Justement en matière de lanceurs, l'Europe a des choix à faire en 2012. Dans un contexte budgétaire contraint, l'Europe a-t-elle les moyens de lancer à la fois le programme de modernisation d'Ariane 5 (Ariane 5 ME) et la future Ariane 6 ?

La politique spatiale n'est pas une politique de luxe. L'accès autonome à l'espace est une des conditions majeures de compétitivité de la France et de l'économie européenne. Juste pour donner un ordre d'idées, l'industrie spatiale représente 35.000 emplois en Europe. Elle est également un support essentiel pour un certain nombre de filières industrielles : télécoms, agriculture, défense, transport, ... Dans tous ces secteurs, l'apport des technologies spatiales est déterminant pour leur compétitivité. Enfin, l'espace est très présent dans notre vie quotidienne. L'accès autonome à l'espace n'a donc pas de prix...

Mais il a coût...

Si l'Europe dépend d'un lanceur américain ou chinois, que se passe-t-il quand l'une de nos applications portées par un satellite entre en concurrence avec les leurs ? Tout simplement, la Chine et les Etats-Unis peuvent faire volontairement avorter des programmes majeurs d'investissements pour nos champions industriels européens.
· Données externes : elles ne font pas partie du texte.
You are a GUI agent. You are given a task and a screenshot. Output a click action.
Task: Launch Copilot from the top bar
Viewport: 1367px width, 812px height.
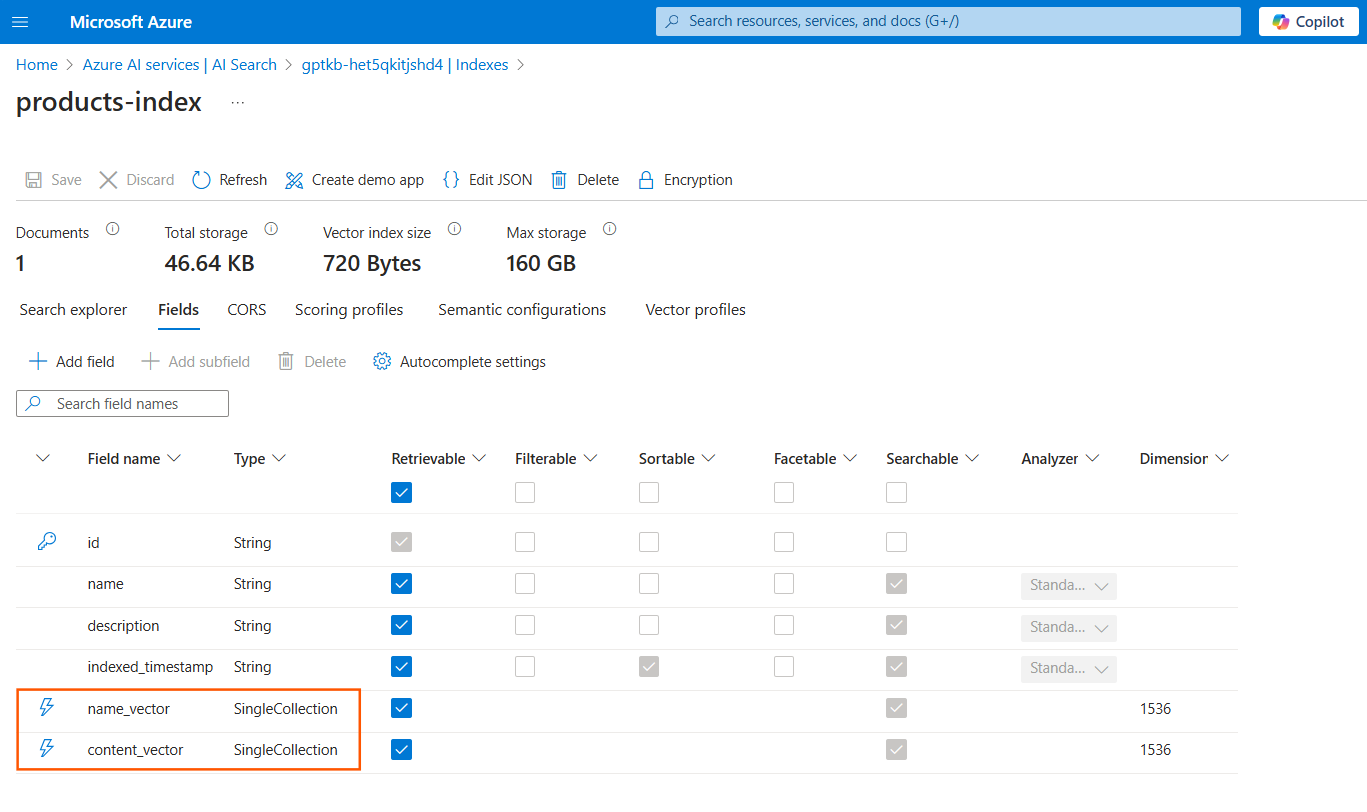pos(1307,21)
L'Europe en a fait l'amère expérience avec le satellite franco-allemand Symphonie, lancé dans les années 70. C'était un satellite de télécoms révolutionnaire, qui devait permettre de prendre une longueur d'avance sur les Américains. Ces derniers ont torpillé son lancement en obtenant des clauses restrictives pour le fonctionnement du satellite. Du coup, il n'a jamais été opérationnel pour une utilisation commerciale normale. On a lancé un superbe satellite mais on ne l'a jamais utilisé. N'oublions jamais cet exemple qui montre à quel point que nos grands groupes industriels européens sont vulnérables sans un accès autonome à l'espace face à des puissances commerciales qui ont d'autres intérêts que les nôtres.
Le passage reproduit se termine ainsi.